▶ [Provided text]
□ □ □

MONITORING METRICS (Real-time):
  ┌──────────────────────────┬──────────┬──────────┬──────────┐
  │ Metric                   │ Warning  │ Critical │ Current  │
  ├──────────────────────────┼──────────┼──────────┼──────────┤
  │ CPU utilization          │ >70%     │ >85%     │ 42%      │
  │ Memory utilization       │ >75%     │ >90%     │ 55%      │
  │ Disk I/O latency         │ >10ms    │ >50ms    │ 4.2ms    │
  │ Connections used         │ >70%     │ >85%     │ 48%      │
  │ Replication lag          │ >10 sec  │ >60 sec  │ 0.8 sec  │
  │ Slow queries (>1s)       │ >5/hr    │ >20/hr   │ 2/hr     │
  │ Deadlocks                │ >0       │ >3       │ 0        │
  │ Cache hit rate           │ <95%     │ <90%     │ 98.5%    │
  │ Table bloat              │ >20%     │ >40%     │ 8%       │
  │ ────────────────────── │ ────── │ ────── │ ────── │
  │ Status                 │ —      │ —      │ Healthy  │
  └──────────────────────────┴──────────┴──────────┴──────────┘

  Monitoring tools:
    PostgreSQL: pg_stat_statements + Datadog DB monitor
    MySQL: Performance Schema + Datadog DB monitor
    MongoDB: DB Profiler + Datadog DB monitor
    Redis: INFO command + Datadog Redis monitor

QUERY OPTIMIZATION:
  Slow query threshold: >1 second (alert), >5 seconds (critical)

□ □ □

▶ [Dataset content]
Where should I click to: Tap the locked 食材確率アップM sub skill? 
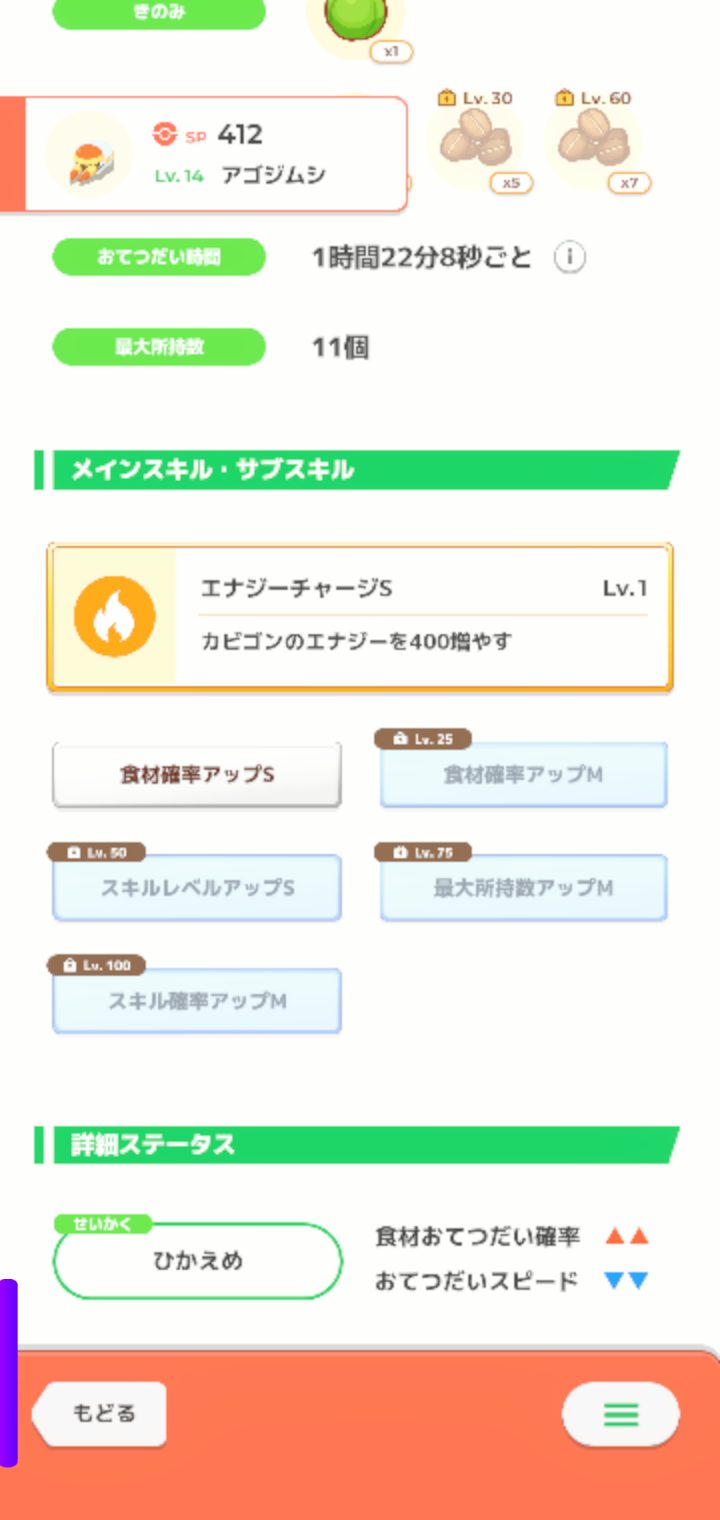[x=523, y=775]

□ □ □

▶ [Requests]
• a. Name every database system that the database monitoring text lists under "Monitoring tools:".
• b. Write a continuation of the database monitoring text, starting after its last line, "Slow query threshold: >1 second (alert), >5 seconds (critical)".

▶ [Responses to the exercise]
• a. PostgreSQL, MySQL, MongoDB, Redis

• b.
  
  Slow query analysis (January 2025):
    Total slow queries: 58 (2/hr avg.)
    ┌──────────────────────────┬──────────┬──────────┐
    │ Root Cause               │ Count    │ Status   │
    ├──────────────────────────┼──────────┼──────────┤
    │ Missing index            │ 18       │ 15 fixed │
    │ Suboptimal query plan    │ 12       │ 10 fixed │
    │ N+1 queries              │ 8        │ 6 fixed  │
    │ Large table scan         │ 10       │ 8 fixed  │
    │ Lock contention          │ 5        │ 5 fixed  │
    │ Application issue        │ 5        │ 4 fixed  │
    │ ────────────────────── │ ────── │ ────── │
    │ TOTAL                  │ 58     │ 48 fixed │
    └──────────────────────────┴──────────┴──────────┘

  Optimization techniques:
    1. Index optimization (add, remove, composite, partial)
    2. Query rewriting (JOIN vs. subquery, CTE optimization)
    3. Query plan analysis (EXPLAIN ANALYZE, force index)
    4. Table partitioning (large tables — by date, range)
    5. Materialized views (frequent aggregation, summary)
    6. Connection pooling (PgBouncer, ProxySQL — reduce overhead)
    7. Caching layer (Redis — reduce DB load)
    8. Read replicas (offload read queries)
  
  Performance improvement (quarterly trend):
    Q4 2024: Avg. query time 45ms → Q1 2025: 32ms (29% improvement)
    Slow queries: 12/hr → 2/hr (83% reduction)
    P99 latency: 250ms → 120ms (52% improvement)

CONNECTION MANAGEMENT:
  Connection pools:
    PgBouncer (PostgreSQL): 12 instances
    ProxySQL (MySQL): 6 instances
    Max connections per pool: 50
    Idle timeout: 300 seconds
    Health check: Every 30 seconds
  
  Connection statistics:
    Avg. active connections: 480 (of 1,000 max)
    Peak connections: 620 (during business hours)
    Connection wait time: 2.5ms (avg.)
    Connection errors: 0 (January 2025)
  
  Connection best practices:
    - Connection pooling (all applications)
    - Max connection limit (per app, per DB)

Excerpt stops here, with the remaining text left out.